Records provided:
Content starts

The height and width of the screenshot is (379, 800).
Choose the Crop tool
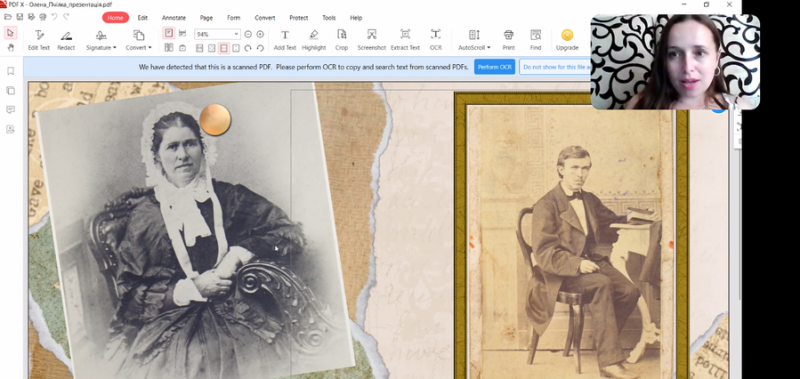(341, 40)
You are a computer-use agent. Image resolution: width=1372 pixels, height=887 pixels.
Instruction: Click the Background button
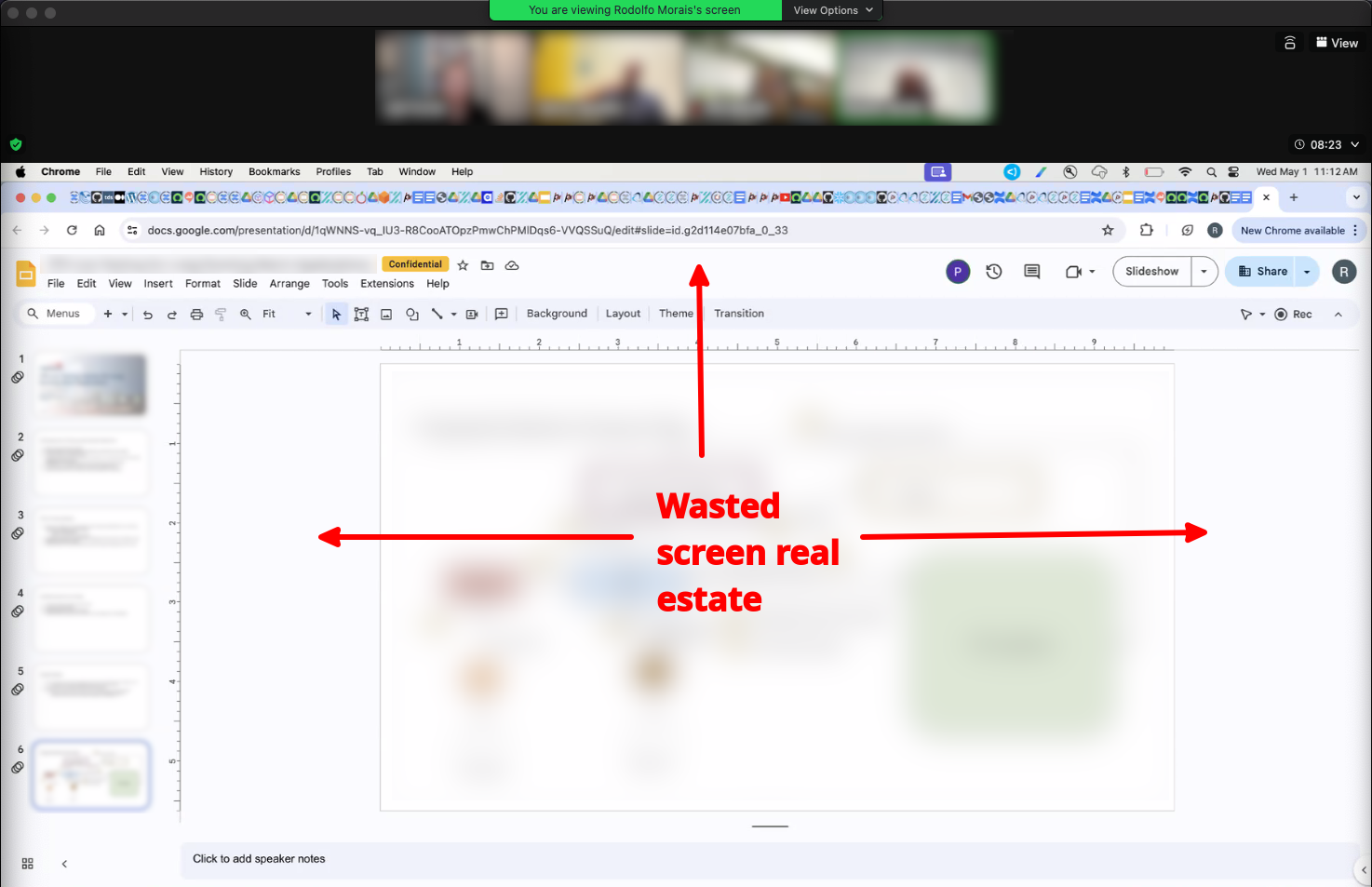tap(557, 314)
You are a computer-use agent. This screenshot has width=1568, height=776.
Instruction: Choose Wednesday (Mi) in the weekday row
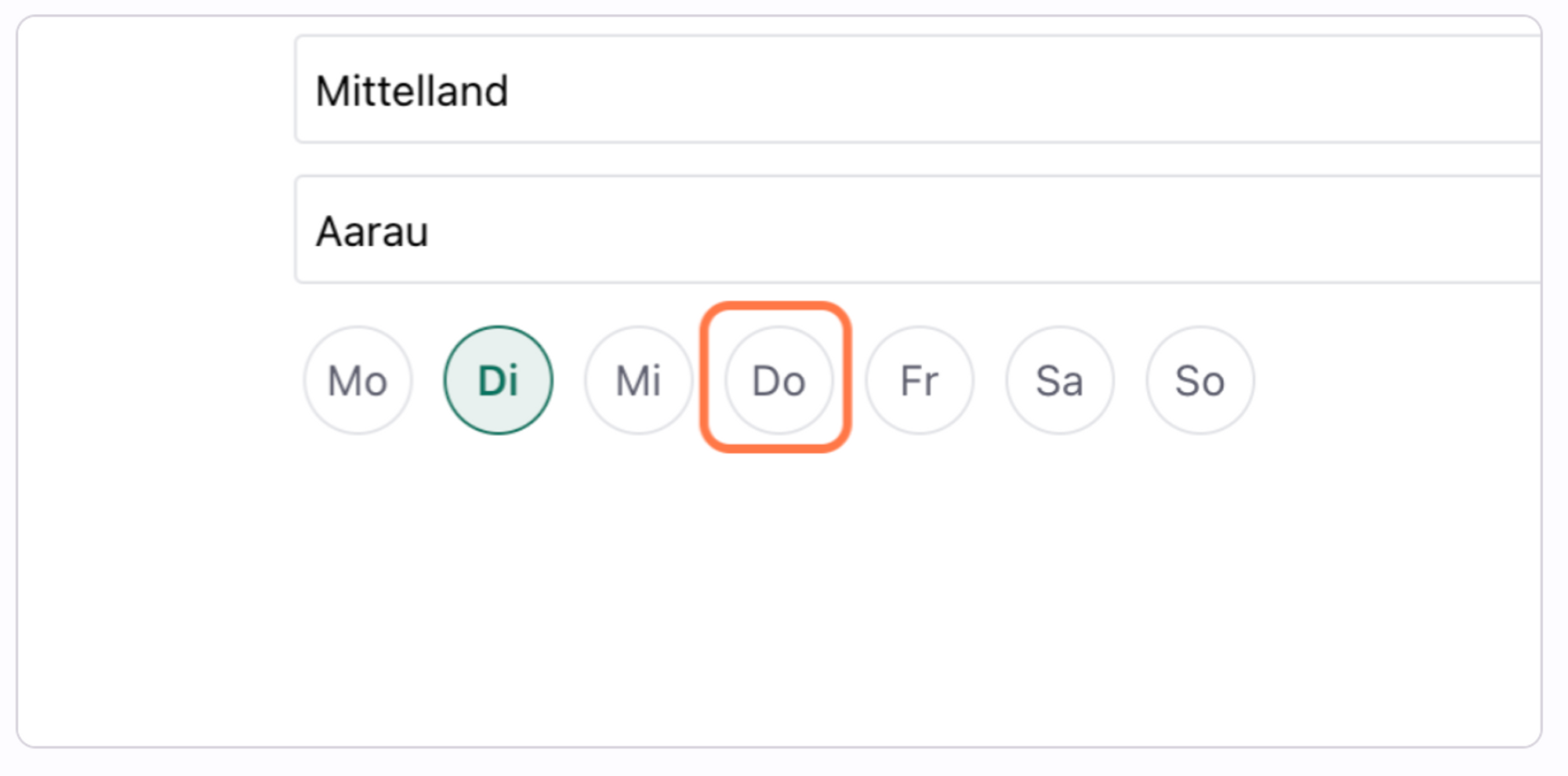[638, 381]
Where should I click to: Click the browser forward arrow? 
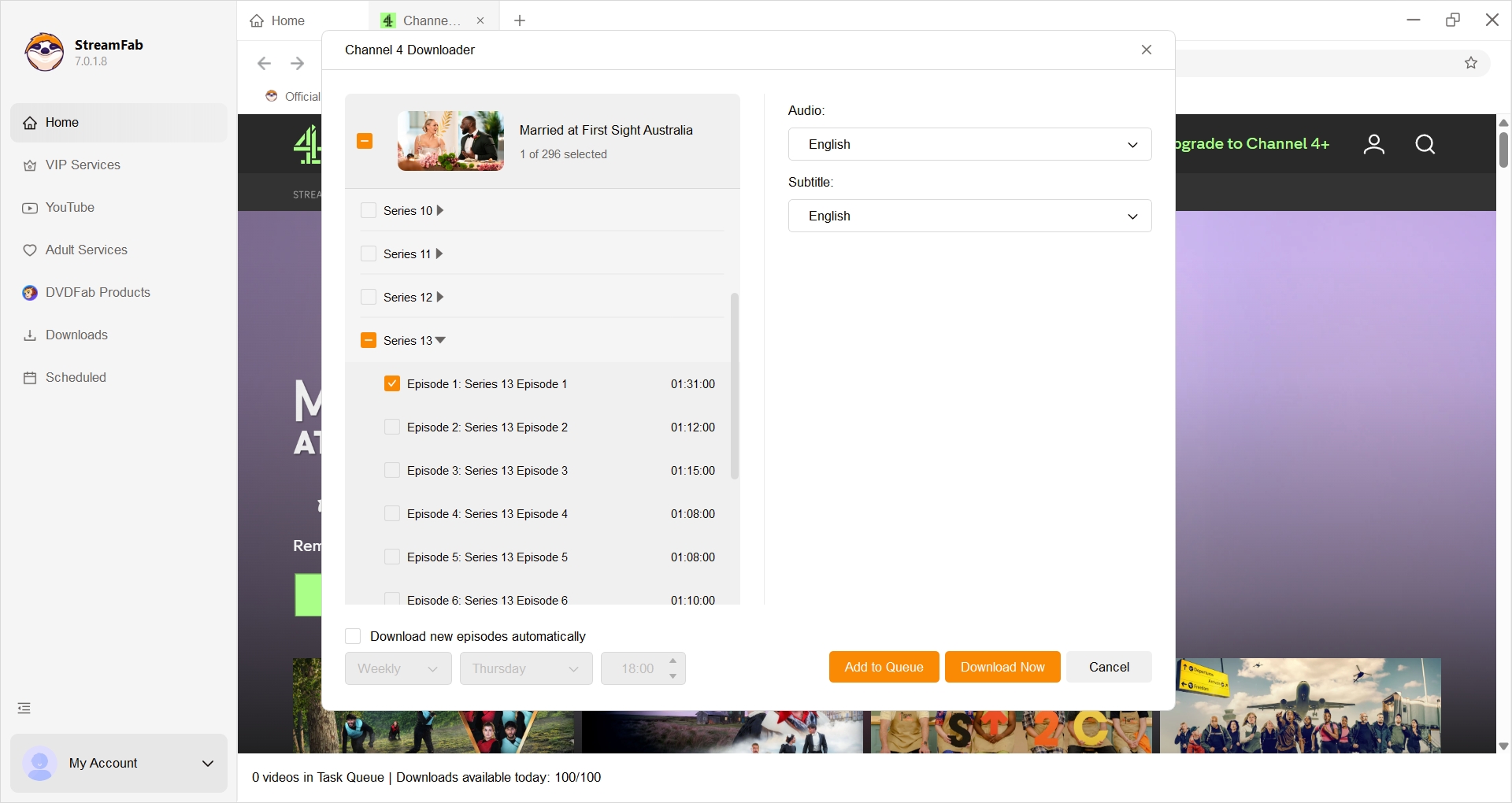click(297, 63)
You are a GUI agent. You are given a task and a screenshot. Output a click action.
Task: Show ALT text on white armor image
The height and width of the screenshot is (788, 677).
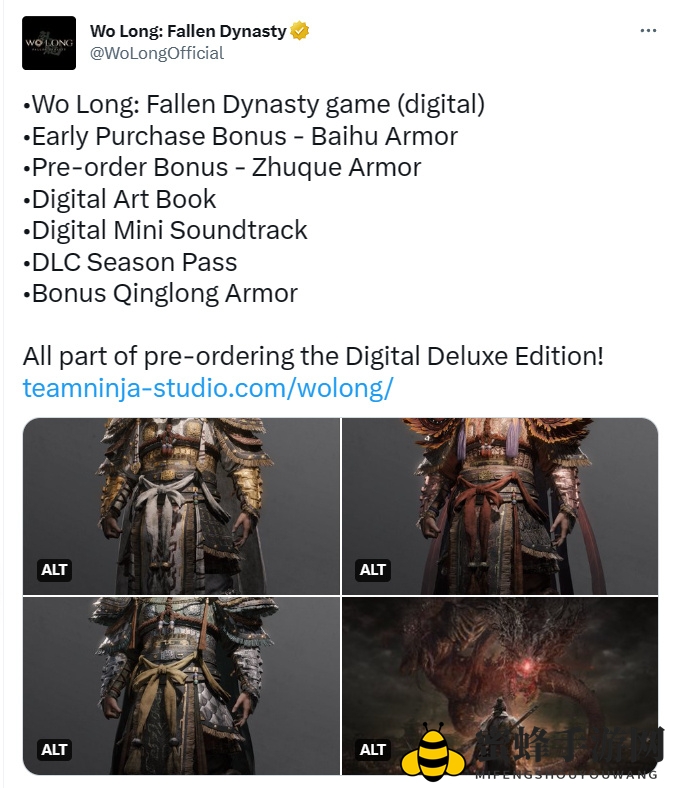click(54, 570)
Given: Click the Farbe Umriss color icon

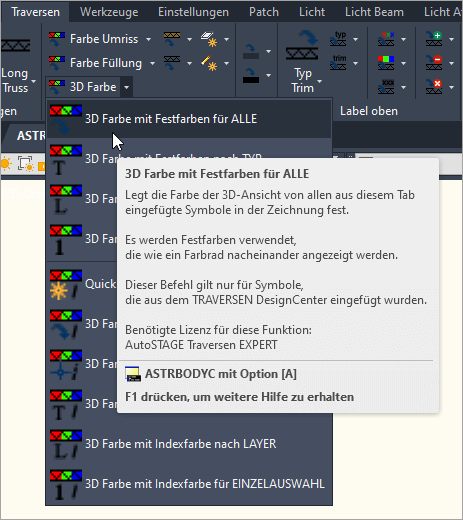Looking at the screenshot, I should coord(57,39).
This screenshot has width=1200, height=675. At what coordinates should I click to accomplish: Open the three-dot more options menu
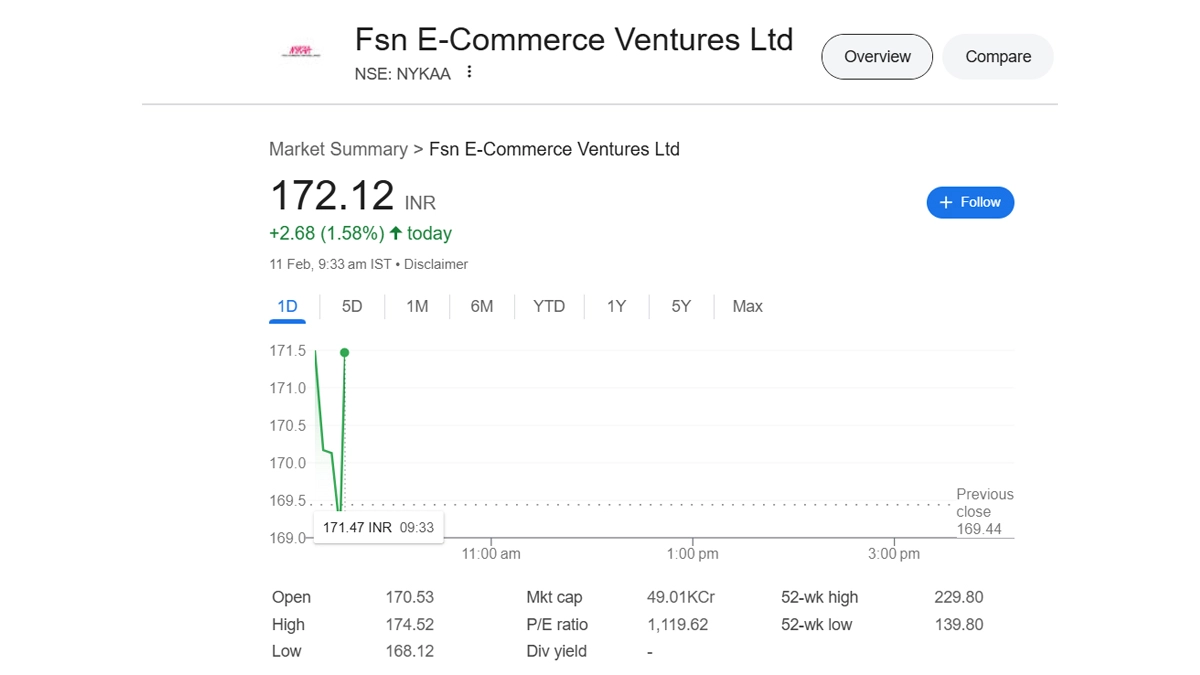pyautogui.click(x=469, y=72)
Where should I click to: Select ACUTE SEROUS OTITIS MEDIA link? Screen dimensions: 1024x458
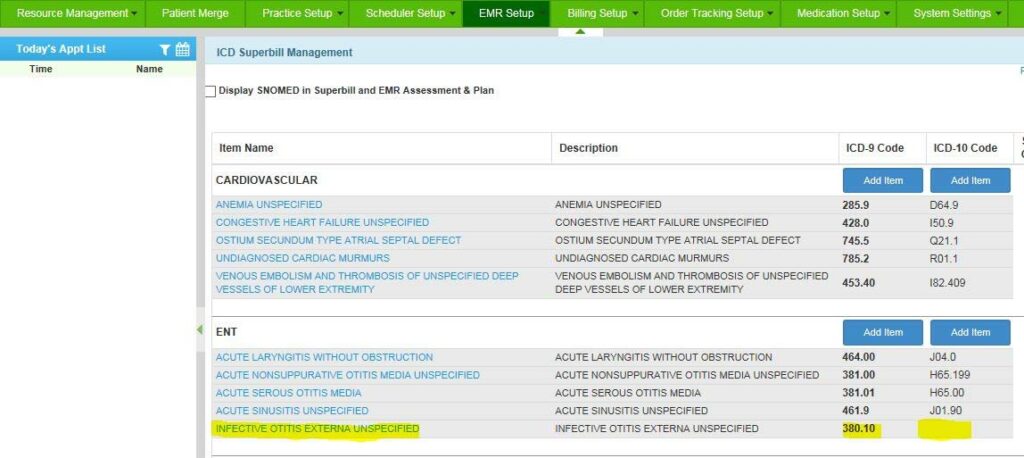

Content ends

Your task: Exact copies of the entries above are needed, without their pictures.

Answer below:
The height and width of the screenshot is (379, 800).
Choose the Crop tool
(341, 40)
You are a computer-use agent. Image resolution: width=1372 pixels, height=887 pixels.
Instruction: Click the Background button
tap(557, 314)
You are a computer-use agent. This screenshot has width=1568, height=776.
Instruction: Choose Wednesday (Mi) in the weekday row
[638, 381]
Where should I click to: Click the browser forward arrow? 
click(297, 63)
You are a GUI agent. You are given a task and a screenshot. Output a click action.
Task: Show ALT text on white armor image
The height and width of the screenshot is (788, 677).
click(54, 570)
Given: Click the Farbe Umriss color icon

Looking at the screenshot, I should coord(57,39).
This screenshot has width=1200, height=675. At what coordinates should I click to accomplish: Open the three-dot more options menu
pyautogui.click(x=469, y=72)
Where should I click to: Select ACUTE SEROUS OTITIS MEDIA link? Screen dimensions: 1024x458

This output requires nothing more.